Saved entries
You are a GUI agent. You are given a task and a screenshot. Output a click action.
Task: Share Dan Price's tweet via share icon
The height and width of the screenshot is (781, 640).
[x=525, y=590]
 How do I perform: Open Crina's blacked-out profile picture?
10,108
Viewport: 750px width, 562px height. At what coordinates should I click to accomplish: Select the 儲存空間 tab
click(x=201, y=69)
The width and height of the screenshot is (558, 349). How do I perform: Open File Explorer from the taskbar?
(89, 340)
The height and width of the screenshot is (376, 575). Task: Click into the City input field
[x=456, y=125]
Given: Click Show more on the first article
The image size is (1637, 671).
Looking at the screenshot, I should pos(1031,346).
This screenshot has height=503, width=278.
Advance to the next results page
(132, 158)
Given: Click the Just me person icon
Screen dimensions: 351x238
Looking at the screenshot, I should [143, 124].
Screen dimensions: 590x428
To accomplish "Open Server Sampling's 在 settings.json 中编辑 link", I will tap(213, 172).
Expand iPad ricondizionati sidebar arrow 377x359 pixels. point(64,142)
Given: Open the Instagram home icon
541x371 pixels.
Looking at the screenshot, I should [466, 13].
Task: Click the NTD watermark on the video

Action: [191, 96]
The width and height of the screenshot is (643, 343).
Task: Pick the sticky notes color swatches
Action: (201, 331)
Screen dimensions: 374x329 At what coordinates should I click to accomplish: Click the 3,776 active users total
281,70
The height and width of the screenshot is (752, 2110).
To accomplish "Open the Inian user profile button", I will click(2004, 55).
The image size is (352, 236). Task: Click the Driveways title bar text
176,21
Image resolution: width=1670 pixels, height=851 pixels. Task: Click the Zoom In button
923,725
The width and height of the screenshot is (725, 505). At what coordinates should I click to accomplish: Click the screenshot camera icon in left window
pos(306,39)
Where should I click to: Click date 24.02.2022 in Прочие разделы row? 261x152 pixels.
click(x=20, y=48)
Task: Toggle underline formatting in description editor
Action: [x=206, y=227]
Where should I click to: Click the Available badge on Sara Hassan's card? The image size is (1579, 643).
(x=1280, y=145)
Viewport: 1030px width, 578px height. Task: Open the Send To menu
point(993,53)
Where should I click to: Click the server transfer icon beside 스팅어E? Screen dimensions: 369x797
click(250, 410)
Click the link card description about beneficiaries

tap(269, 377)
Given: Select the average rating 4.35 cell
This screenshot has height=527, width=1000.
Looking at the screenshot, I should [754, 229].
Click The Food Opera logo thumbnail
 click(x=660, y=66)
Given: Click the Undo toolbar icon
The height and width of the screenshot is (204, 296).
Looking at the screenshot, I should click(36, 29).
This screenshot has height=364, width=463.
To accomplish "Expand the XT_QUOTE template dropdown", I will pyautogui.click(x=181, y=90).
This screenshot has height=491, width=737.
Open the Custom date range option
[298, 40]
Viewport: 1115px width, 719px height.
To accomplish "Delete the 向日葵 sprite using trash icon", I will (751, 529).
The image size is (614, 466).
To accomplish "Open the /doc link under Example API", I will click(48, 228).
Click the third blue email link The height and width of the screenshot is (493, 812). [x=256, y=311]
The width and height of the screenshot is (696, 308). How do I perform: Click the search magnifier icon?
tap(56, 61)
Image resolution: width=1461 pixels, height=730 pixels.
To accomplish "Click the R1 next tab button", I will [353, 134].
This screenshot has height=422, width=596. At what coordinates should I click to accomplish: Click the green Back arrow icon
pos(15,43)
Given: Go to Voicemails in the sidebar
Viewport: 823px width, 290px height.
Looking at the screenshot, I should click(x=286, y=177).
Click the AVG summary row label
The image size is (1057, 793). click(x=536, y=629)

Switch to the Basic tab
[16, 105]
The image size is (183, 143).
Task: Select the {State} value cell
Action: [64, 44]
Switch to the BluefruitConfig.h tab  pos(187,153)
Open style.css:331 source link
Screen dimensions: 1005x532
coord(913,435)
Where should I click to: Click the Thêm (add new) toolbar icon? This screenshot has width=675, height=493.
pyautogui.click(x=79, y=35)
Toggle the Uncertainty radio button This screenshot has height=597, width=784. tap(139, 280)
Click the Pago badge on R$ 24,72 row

◆ Exercise brief: Look over the entries for "sidebar", then copy every line that includes that string.

◆ Answer space:
Expand iPad ricondizionati sidebar arrow 377x359 pixels. point(64,142)
Given: Go to Voicemails in the sidebar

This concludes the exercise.